Retype each entry exactly.

Saved data entries
++++++++++

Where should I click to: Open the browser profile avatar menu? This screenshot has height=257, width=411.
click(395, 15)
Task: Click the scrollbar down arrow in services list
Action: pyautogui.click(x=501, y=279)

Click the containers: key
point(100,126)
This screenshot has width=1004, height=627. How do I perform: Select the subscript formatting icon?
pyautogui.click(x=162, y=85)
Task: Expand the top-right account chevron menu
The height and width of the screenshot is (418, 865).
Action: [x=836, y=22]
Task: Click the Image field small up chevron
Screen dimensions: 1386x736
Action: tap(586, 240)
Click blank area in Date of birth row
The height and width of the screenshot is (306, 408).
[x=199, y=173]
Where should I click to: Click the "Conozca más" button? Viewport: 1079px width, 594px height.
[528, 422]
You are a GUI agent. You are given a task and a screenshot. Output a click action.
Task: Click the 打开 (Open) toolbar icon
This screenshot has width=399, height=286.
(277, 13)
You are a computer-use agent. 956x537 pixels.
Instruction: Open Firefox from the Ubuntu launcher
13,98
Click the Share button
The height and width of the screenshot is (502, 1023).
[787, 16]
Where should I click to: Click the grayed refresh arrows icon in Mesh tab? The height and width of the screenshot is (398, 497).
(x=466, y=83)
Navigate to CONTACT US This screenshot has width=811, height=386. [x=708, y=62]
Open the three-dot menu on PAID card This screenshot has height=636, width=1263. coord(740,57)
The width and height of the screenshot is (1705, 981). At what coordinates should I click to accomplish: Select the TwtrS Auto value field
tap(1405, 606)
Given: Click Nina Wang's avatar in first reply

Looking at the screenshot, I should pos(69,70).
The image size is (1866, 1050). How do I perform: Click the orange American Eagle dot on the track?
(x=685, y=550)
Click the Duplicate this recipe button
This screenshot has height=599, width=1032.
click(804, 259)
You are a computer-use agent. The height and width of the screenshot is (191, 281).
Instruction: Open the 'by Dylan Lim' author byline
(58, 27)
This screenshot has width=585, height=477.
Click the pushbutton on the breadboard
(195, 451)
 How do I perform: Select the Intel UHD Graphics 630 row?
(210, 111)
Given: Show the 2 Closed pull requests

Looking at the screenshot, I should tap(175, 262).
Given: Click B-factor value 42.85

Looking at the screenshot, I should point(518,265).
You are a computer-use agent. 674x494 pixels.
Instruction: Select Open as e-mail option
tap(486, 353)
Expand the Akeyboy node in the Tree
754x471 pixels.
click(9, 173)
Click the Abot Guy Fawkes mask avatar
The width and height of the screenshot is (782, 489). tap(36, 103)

++++++++++

→ **ANSWER SPACE**:
Where should I click to: Open the browser profile avatar menu? This screenshot has height=257, width=411.
click(395, 15)
Task: Click the scrollbar down arrow in services list
Action: pyautogui.click(x=501, y=279)

Click the containers: key
point(100,126)
This screenshot has width=1004, height=627. How do I perform: Select the subscript formatting icon?
pyautogui.click(x=162, y=85)
Task: Expand the top-right account chevron menu
The height and width of the screenshot is (418, 865).
Action: [x=836, y=22]
Task: Click the Image field small up chevron
Screen dimensions: 1386x736
Action: tap(586, 240)
Click blank area in Date of birth row
The height and width of the screenshot is (306, 408).
[x=199, y=173]
Where should I click to: Click the "Conozca más" button? Viewport: 1079px width, 594px height.
[528, 422]
You are a GUI agent. You are given a task and a screenshot. Output a click action.
Task: Click the 打开 (Open) toolbar icon
This screenshot has width=399, height=286.
(277, 13)
You are a computer-use agent. 956x537 pixels.
Instruction: Open Firefox from the Ubuntu launcher
13,98
Click the Share button
The height and width of the screenshot is (502, 1023).
[787, 16]
Where should I click to: Click the grayed refresh arrows icon in Mesh tab? The height and width of the screenshot is (398, 497).
(x=466, y=83)
Navigate to CONTACT US This screenshot has width=811, height=386. [x=708, y=62]
Open the three-dot menu on PAID card This screenshot has height=636, width=1263. coord(740,57)
The width and height of the screenshot is (1705, 981). At what coordinates should I click to accomplish: Select the TwtrS Auto value field
tap(1405, 606)
Given: Click Nina Wang's avatar in first reply

Looking at the screenshot, I should pos(69,70).
The image size is (1866, 1050). How do I perform: Click the orange American Eagle dot on the track?
(x=685, y=550)
Click the Duplicate this recipe button
This screenshot has height=599, width=1032.
click(804, 259)
You are a computer-use agent. The height and width of the screenshot is (191, 281).
Instruction: Open the 'by Dylan Lim' author byline
(58, 27)
This screenshot has width=585, height=477.
Click the pushbutton on the breadboard
(195, 451)
 How do I perform: Select the Intel UHD Graphics 630 row?
(210, 111)
Given: Show the 2 Closed pull requests

Looking at the screenshot, I should tap(175, 262).
Given: Click B-factor value 42.85

Looking at the screenshot, I should point(518,265).
You are a computer-use agent. 674x494 pixels.
Instruction: Select Open as e-mail option
tap(486, 353)
Expand the Akeyboy node in the Tree
754x471 pixels.
click(9, 173)
Click the Abot Guy Fawkes mask avatar
The width and height of the screenshot is (782, 489). tap(36, 103)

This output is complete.